Apple Devices Casuing intermittent network outages

  • 5 November 2015
  • 18 replies
  • 610 views

We have recently started rolling Apple devices at one of our locations. Approximately 1200 iPads. They are connecting to via an Aerohive wireless solution. That solution has 1 point of entry to my network at a B5 switch that is also doing layer 3 for that site to our WAN. When the iPads starting ramping up, it has seemed to cause frequent intermittent network outages. Devices on the rest of lan in different vlans stop communicating and then will come back within 5-10 seconds. This happens anywhere from 1-50 minutes during every hour of the day including overnight when no users are onsite. After extensive troubleshooting, we still have not identified the cause of the problem but believe it is possibly something with the B5G124-48P2. From one of my switches at the local site, when the problem happens, I cannot reach my default gateway, which is the IP address of that vlan interface configured on the B5. Since affects all vlans, we suspect the B5. The routing is all static and RIP is disabled. Also when this is happening, the system CPU is not excessive, it is usually around 26-45% but I have seen it spike very shortly up to 60-80%. I have debug logging enable and the have no logs indicating that system resources are taxed. The only recurring log entry I get is "DHCPRELAY[265701448]: relay_main.c(315) 568089 This is from manager 1 %% Request could not be relayed to Server". I have also checked my DHCP server, however it is supporting all 14 of my sites with no issues anywhere else. I checked the mac tables and we usually sit at just under 4000 entries, but according to the specs for the B5 it can support up to 24,000. I appreciate any help or suggestions.

18 replies

Userlevel 4
It must be AeroHive ... it wouldn't happen with ExtremeWireless 🙂. Just kidding. Ultimately the best thing to do is to work with GTAC but one area you could look at is the effect that Apple Bonjour is having on the network. Bonjour is a zero-touch discovery protocol used by Apple devices which is great for the home but it doesn't scale in enterprises. It uses multicast as a discovery mechanism which is very expensive on a wireless network and also puts strain on switches because it has to be processed in software in the CPU (= high CPU utilization). AH has some controls for Bonjour and one thing you could try to do is block all Bonjour at the APs on one of the sites to see if it addresses the issue. Or you can try to drop the multicast at the switch before it is processed in the CPU to see if that helps. Again, the best thing to do is to work with GTAC to isolate the issue but it is something to consider.
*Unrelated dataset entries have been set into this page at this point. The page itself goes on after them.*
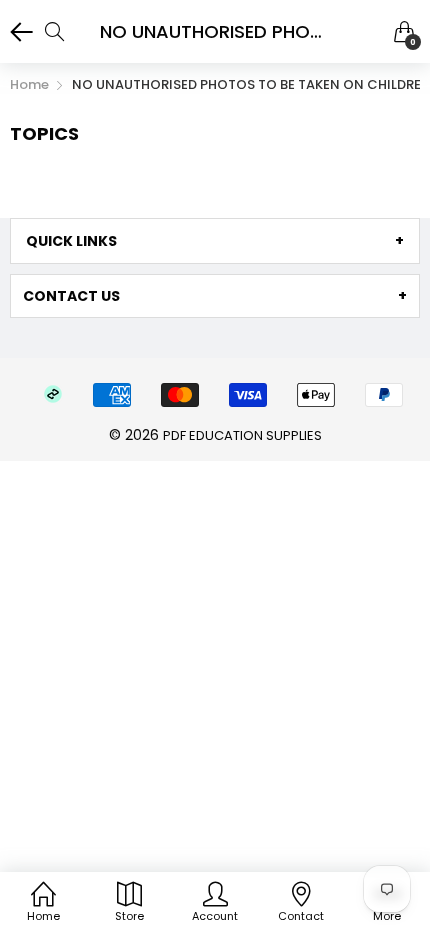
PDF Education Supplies (242, 435)
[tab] (215, 241)
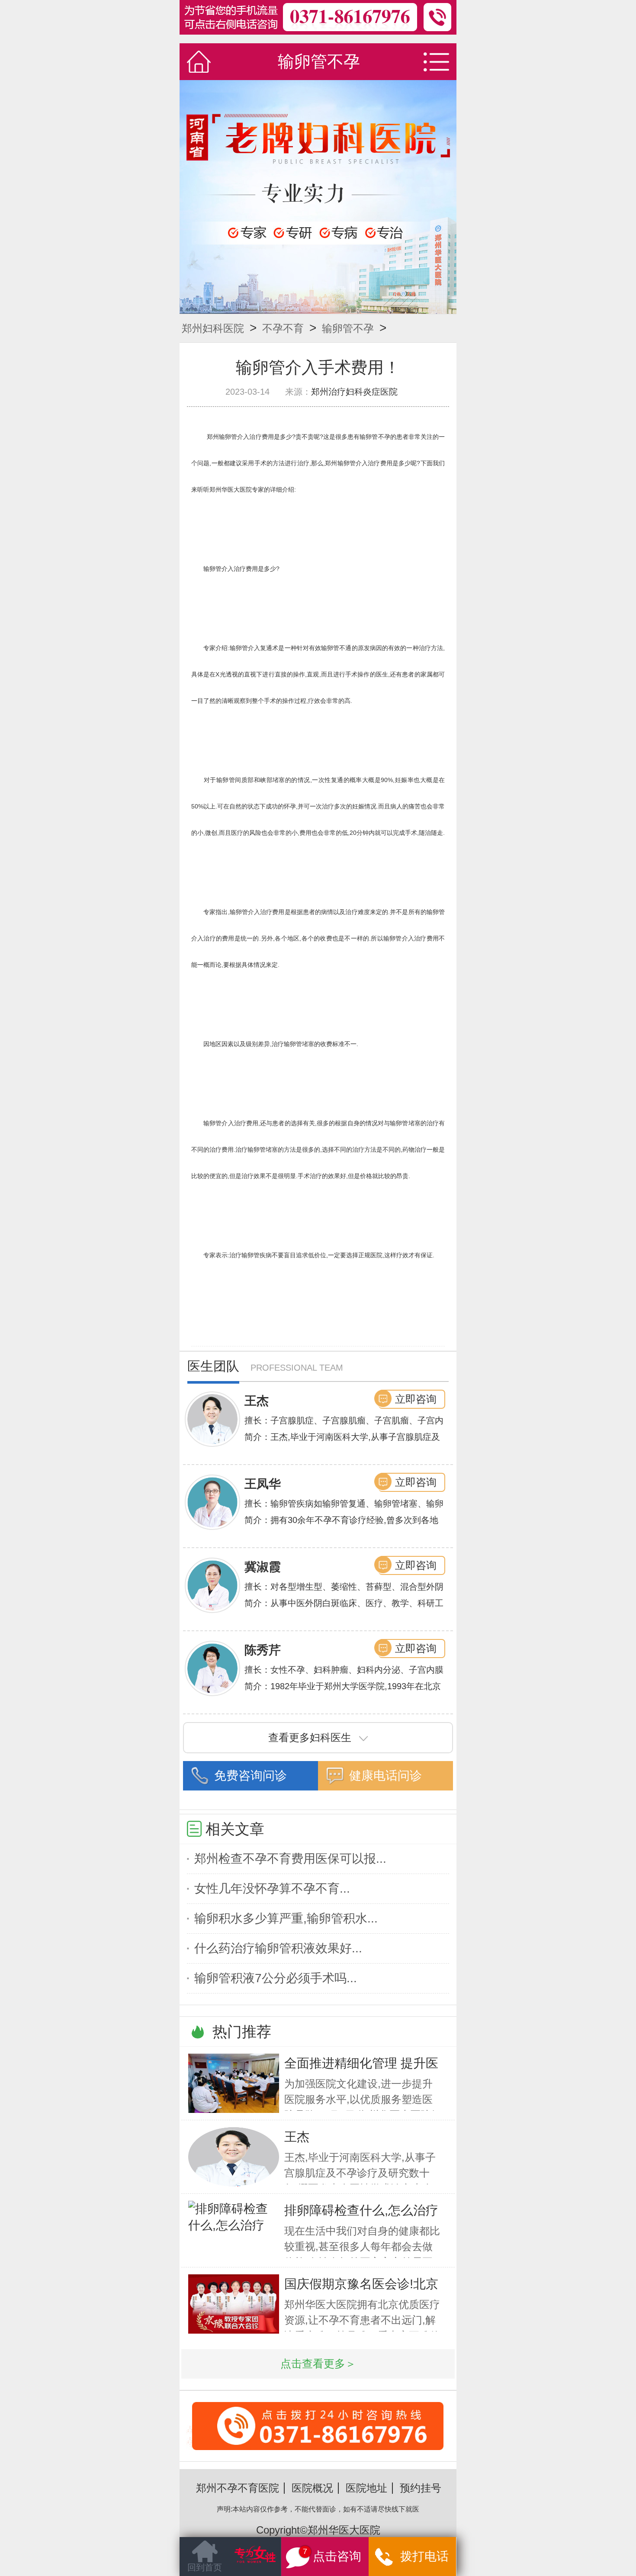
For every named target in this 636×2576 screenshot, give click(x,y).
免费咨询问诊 (250, 1775)
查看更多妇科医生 (309, 1737)
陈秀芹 (262, 1650)
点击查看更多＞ (318, 2364)
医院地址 (366, 2488)
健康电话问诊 (385, 1775)
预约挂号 (420, 2488)
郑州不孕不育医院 (237, 2488)
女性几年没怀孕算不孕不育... (272, 1888)
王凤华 (262, 1484)
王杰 (256, 1400)
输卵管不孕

Good luck with AH and keep and eye for what we are doing with ExtremeWireless next time you are looking to upgrade your Wi-Fi network.

Thanks,

Will
Userlevel 3
How about port utilisation?
Maybe it's a broadcast or multicast issue?
We have ran multiple packet captures with nothing standing out. Port utilization is very low. We were told that Bonjour Gateway was disabled with Aerohive. The thing is that I get reports of their switches going down too. Down is relative, they basically cannot get to their Default Gateway for a short period of time.
Userlevel 7
We have ran multiple packet captures with nothing standing out. Port utilization is very low. We were told that Bonjour Gateway was disabled with Aerohive. The thing is that I get reports of their switches going down too. Down is relative, they basically cannot get to their Default Gateway for a short period of time.I have recently seen high switch CPU usage (100% for about half an hour) on EXOS based switches after rebooting connected Aerohive APs. Blocking mDNS from reaching the switch CPU dropped the CPU usage below 100%, but it was still quite high.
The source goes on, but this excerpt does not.